エリー、ブザー、プー。何故彼らの家族だけが不幸になり苦しむ?
占いなんて意味が無いのではないか?
その夜、ブンボローゾヴィッチはブザーの生霊に出会った。お前も俺たちのために苦しんでくれたじゃないか、とブザーは慰めた。
プーが深い森の中で、たった一人で血を流し続けて死んだ三日経った後も、ドラクロワは言葉を発することができなかった。
プーは楡の木にもたれて腹部を縄で大木ごと縛りつけられ、右腕と左腕の手首から血を流していた。衣服は血に汚れ、胸の前で指は組み合わされていた。
密かにプーの占いを見守っていた花占い師の女が、違和感を感じ取って、慌ててプーに近付いた。プーは道草占い師の提案により、村から隔離されて大木に縄で縛り付けられていた。足首の枷には、心臓の形をした爆弾が蠢いていた。
そんなに血を流したら死んでしまうわよ。
プーは女の声が耳に入っていないようだった。
死んでいた。次々と集まってくる村人の前で、血は永遠に流れ続け、血の水溜りができた。プーは生きているのか、死んでいるのか、誰も分からなかった。心臓の鼓動はすでに止まっていた。死んでもなお、プーは占いをやめなかった。
血だまりは生きているように波打って揺れ動き、光を伴って微細な陰影を作り出した。母エリーの横顔を描いた。そのエリーを新たな血が消し去って、今度は横笛を吹いている父ブザーの姿が浮かび上がり、それを血が波打って消し去って、槍を持ったドラクロワの姿が浮かび上がり、血が消し去って、ブンボローゾヴィッチの顔が浮かび上がり、血が消し去った。
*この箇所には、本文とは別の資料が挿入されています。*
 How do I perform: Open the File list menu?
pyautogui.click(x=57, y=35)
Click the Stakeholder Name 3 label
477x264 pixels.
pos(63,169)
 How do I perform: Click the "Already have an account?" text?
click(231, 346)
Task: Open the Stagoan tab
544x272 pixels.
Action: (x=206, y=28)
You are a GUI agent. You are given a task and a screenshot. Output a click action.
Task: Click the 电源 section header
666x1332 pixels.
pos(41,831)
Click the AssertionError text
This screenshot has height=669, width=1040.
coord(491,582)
これは占いではない。プーが生前、大切にしていた者たちの姿が、誰にも占えなかったプーの心が目に見えるかたちで現れたのだ。そうやって血の鏡は、村の人々の姿を映し出していった。占い族の女たちは並んでいる順に、プーの血の泉に自分の姿が現れたことに歓喜し、嘆息をもらしていった。中には、村人の誰も知らない、おそらくは占い師と推察される者まで映し出されたが、誰にも気付かれることなく占い族の村に存在することができた占い師がいたのだろう。プーは見ていた。いつも忘れることなく覚えていた。最後に赤子の姿が浮かび上がった。文字通り、赤き子だった。この村に産まれることになる未来の赤子たちの総体だろうか?
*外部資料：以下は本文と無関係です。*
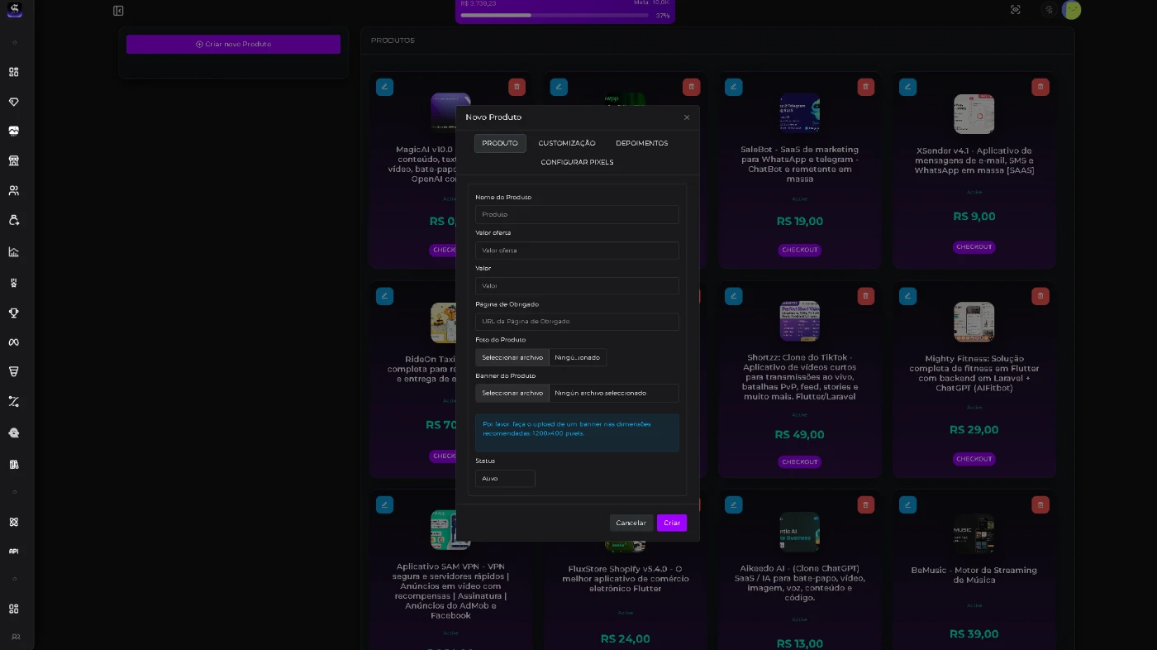Click the Página de Obrigado URL field

click(577, 322)
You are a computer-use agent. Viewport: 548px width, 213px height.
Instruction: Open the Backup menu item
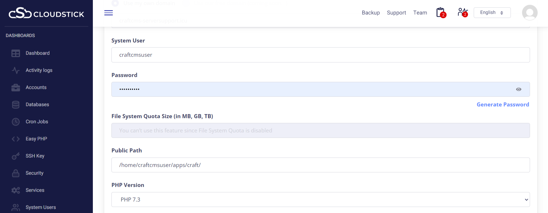point(371,13)
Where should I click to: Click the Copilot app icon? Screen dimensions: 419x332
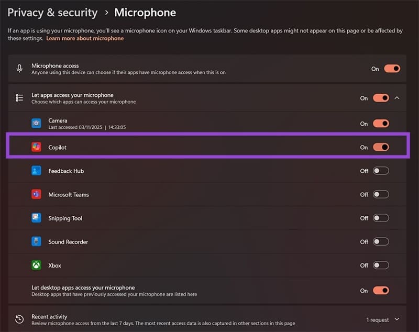36,148
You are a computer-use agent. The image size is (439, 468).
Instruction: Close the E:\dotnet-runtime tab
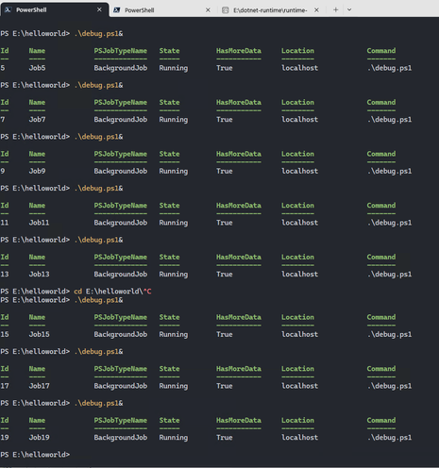click(316, 10)
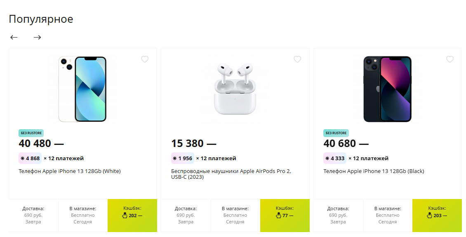Open the AirPods Pro 2 product image

pyautogui.click(x=235, y=89)
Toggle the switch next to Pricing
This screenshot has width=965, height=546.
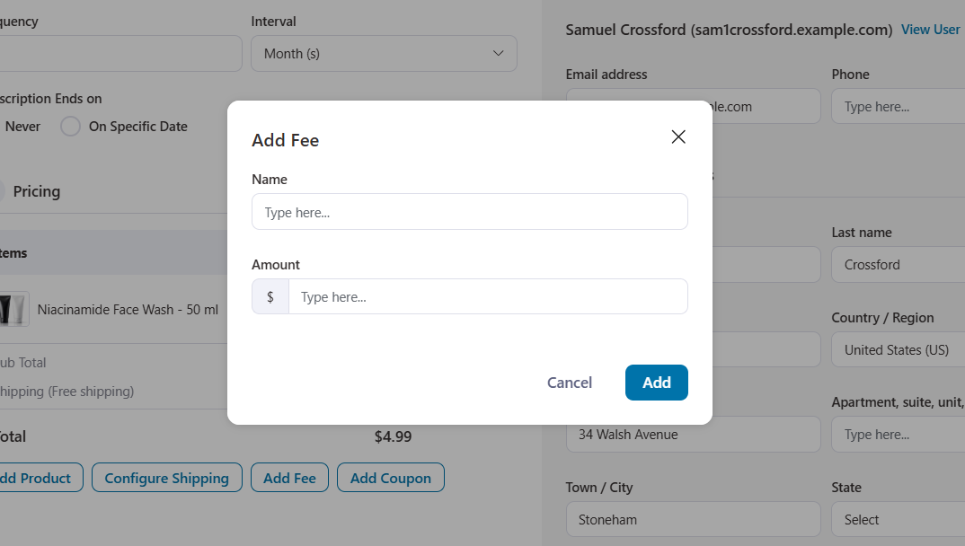click(4, 191)
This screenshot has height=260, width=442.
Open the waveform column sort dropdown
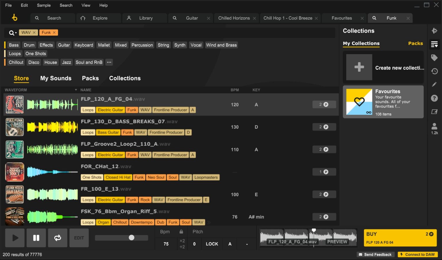76,90
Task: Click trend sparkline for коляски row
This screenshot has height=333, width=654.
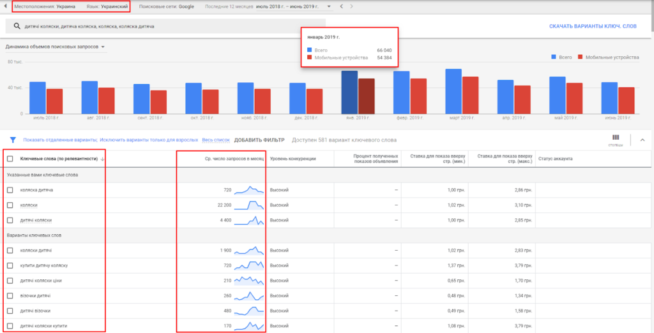Action: click(x=249, y=205)
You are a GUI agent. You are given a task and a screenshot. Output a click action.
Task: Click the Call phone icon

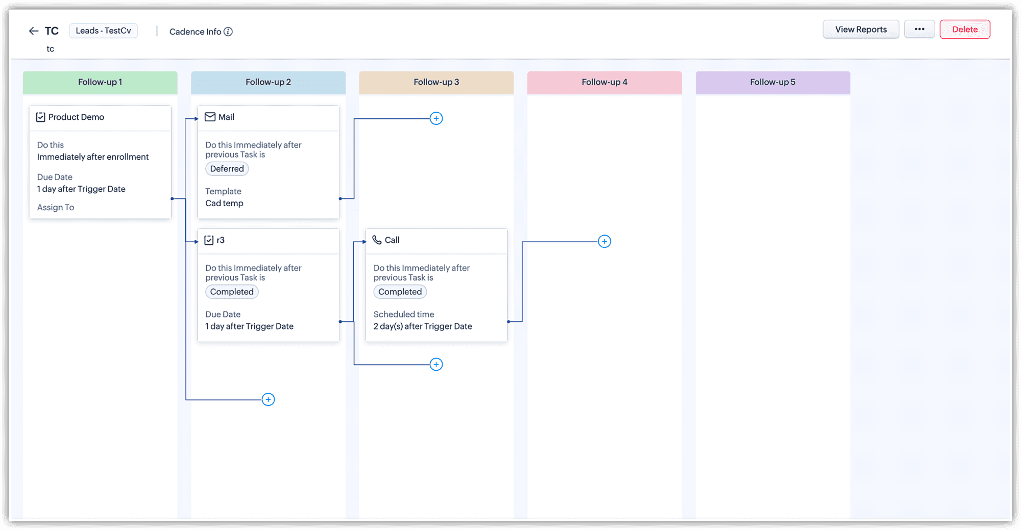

プーはみんなのことを愛していた。そのうちプーは青い血まで流し出し、ブンボローゾヴィッチが慌ててプーを抱きしめた。プーの占いが枯渇したのだ。プーの予言書は終わりを告げ、めくるべく紙を失い、占いの指は死者のために地面まで捲ろうとした。プーは人形のように力を失って動かなかった。村人たちは泣いた。村人たちの泣き声の一つに、はるか遠くの大公邸の地下牢にいるはずのブザーの泣き声が混じっていたが、誰も気付かなかった。誰かがブザーにお前の息子プーは死んだよと伝えねばならない。